Excision repair of nitrogen mustard-DNA adducts in Saccharomyces cerevisiae.
McHugh PJ., Gill RD., Waters R., Hartley JA.
The bifunctional alkylating anticancer drug nitrogen mustard forms a variety of DNA lesions, including monoadducts and intrastrand and interstrand crosslinks. Although it is known that nucleotide excision repair (NER) is important in processing these adducts, the role of the other principal excision repair pathway, base excision repair (BER) is less well defined. Using isogenic Saccharomyces cerevisiae strains disrupted for a variety of NER and BER genes we have examined the relative importance of the two pathways in the repair of nitrogen mustard adducts. As expected, NER defective cells (rad4 and rad14 strains) are extremely sensitive to the drug. One of the BER mutants, a 3-methyladenine glycosylase defective (mag1) strain also shows significant hypersensitivity. Using a rad4/mag1 double mutant it is shown that the two excision repair pathways are epistatic to each other for nitrogen mustard sensitivity.

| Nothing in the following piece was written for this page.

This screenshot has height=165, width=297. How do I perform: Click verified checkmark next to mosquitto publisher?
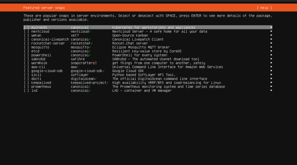[x=90, y=47]
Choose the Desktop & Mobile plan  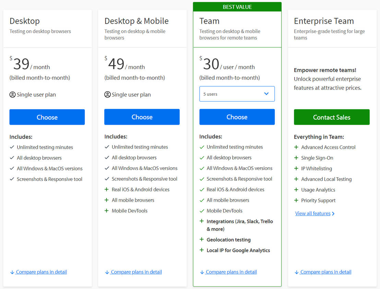142,117
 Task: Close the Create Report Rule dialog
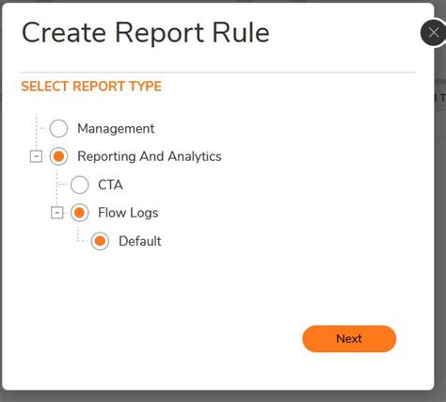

Furthermore, both rad14 and mag1 disruptants show elevated levels of nitrogen mustard-induced forward mutation. Measurements of repair rates of nitrogen mustard N-alkylpurine adducts in the highly transcribed RPB2 gene demonstrate defects in the processing of mono-adducts in rad4, rad14 and mag1 strains. However, there are differences in the kinetics of adduct removal in the NER mutants compared to the mag1 strain. In the mag1 strain significant repair occurs within 1 h with evidence of enhanced repair on the transcribed strand. Adducts however accumulate at later times in this strain. In contrast, in the NER mutants repair is only evident at times greater than 1 h. In a mag1/rad4 double mutant damage accumulates with no evidence of repair. Comparison of the rates of repair in this gene with those in a different genomic region indicate that the contributions of NER and BER to the repair of nitrogen mustard adducts may not be the same genome wide.